A Note on International Trip Insurance
Everything above is specific to domestic India travel. International travel insurance is a different product with a much broader scope — medical evacuation, hospitalisation abroad, passport loss, trip interruption, and so on. For Schengen visa applications, travel insurance with at least €30,000 medical coverage is a mandatory requirement. Don't confuse the two products. The ₹200–500 domestic flight insurance described in this article won't satisfy a Schengen requirement. For international coverage, providers like Tata AIG, Bajaj Allianz, and Care Health offer trip-specific international policies — premiums vary significantly by destination and duration, so get quotes from at least 2–3 providers before buying.
Frequently asked questions
Does travel insurance cover a flight cancelled because of bad weather?
This depends on the policy wording. Most standalone trip cancellation policies in India cover 'flight cancellation by the airline due to adverse weather' — but check whether the policy distinguishes between airline-initiated and passenger-initiated cancellations. If the airline cancels due to weather, you're already entitled to a full refund under DGCA rules, so insurance is largely moot in that scenario. Where insurance adds value is when you need to cancel because, say, you personally can't travel due to illness.
Can I buy travel insurance after booking my flight but before travel?
Yes — most insurers allow you to buy the policy any time before departure, up to a few hours before the flight in many cases. However, for trip cancellation coverage to apply, you generally need to buy before the event that causes the cancellation (i.e., you can't buy insurance after you've already decided to cancel). Buying at the time of ticket booking is the cleanest approach. Tata AIG and Bajaj Allianz both allow standalone purchases outside of OTA checkouts on their own websites.
What is the typical claim settlement timeline for a domestic flight insurance claim?
Once all documentation is submitted correctly, most insurers aim to settle within 2–5 business days. Simple delay claims (which require minimal documents) are often resolved faster. Cancellation claims requiring medical certificates can take a few days longer if documents need verification. The IRDAI requires insurers to settle claims within 30 days of receiving all required documents — in practice, the reputable providers settle much faster.
Is the insurance sold at OTA checkout (MakeMyTrip, Cleartrip) the same as buying direct?
Usually it's the same underwriter (Tata AIG or Bajaj Allianz), but the policy terms and pricing can sometimes differ from what the insurer offers directly. Always check the policy schedule — the document that lists exactly what's covered and at what limits — before buying, wherever you buy it. If the OTA version has lower sub-limits, buying direct from the insurer's website might get you better coverage for the same or similar premium.
Does the Flexi fare upgrade make insurance redundant?

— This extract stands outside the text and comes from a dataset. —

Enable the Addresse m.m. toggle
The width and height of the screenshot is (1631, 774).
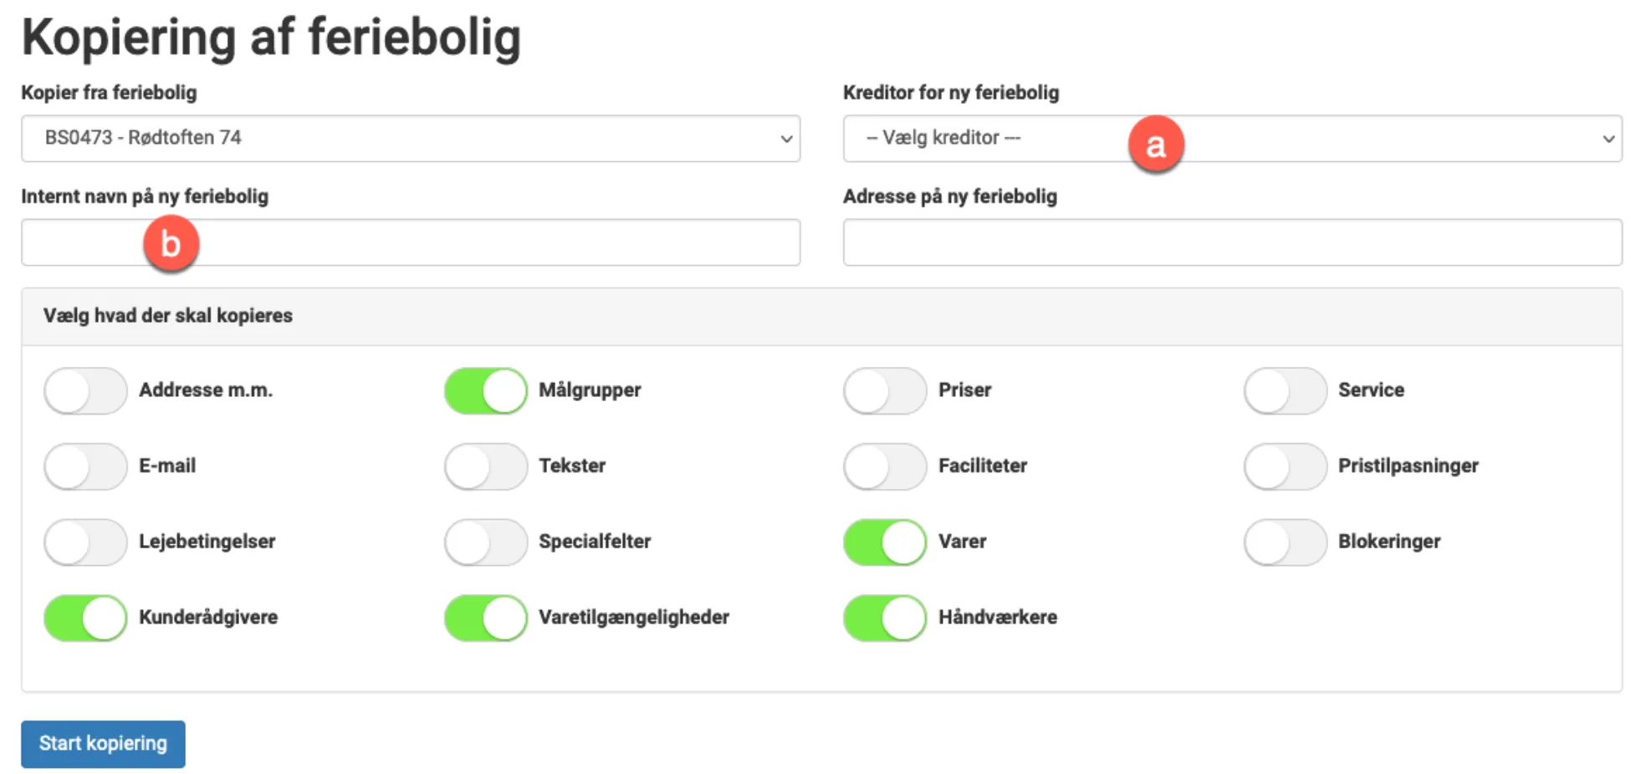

For rescheduling, largely yes — a Flexi fare lets you change once or twice at no extra cost, which handles most real-world scenarios. But Flexi fares don't typically reimburse you if you need to cancel for a covered medical reason and the airline's cancellation fee still applies. In practice, if you're on a Flexi fare with waived cancellation fees, the insurance adds very little. On a cheap Saver fare with high penalties, insurance has clear value. The right answer depends on the specific fare rules of the ticket you've bought.
Are there any exclusions I should know about before buying?

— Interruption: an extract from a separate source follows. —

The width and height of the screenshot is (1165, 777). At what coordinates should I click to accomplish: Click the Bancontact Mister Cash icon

The most common exclusions in domestic trip insurance: pre-existing medical conditions (typically not covered unless the policy specifically includes them), cancellation due to work/business reasons, cancellation because of a change of mind, and events the insurer classifies as 'foreseeable' at the time of purchase. Read the exclusions list in the policy document — it's usually one page and worth your time. IRDAI-regulated policies are standardised enough that the exclusions are predictable, but the exact wording matters.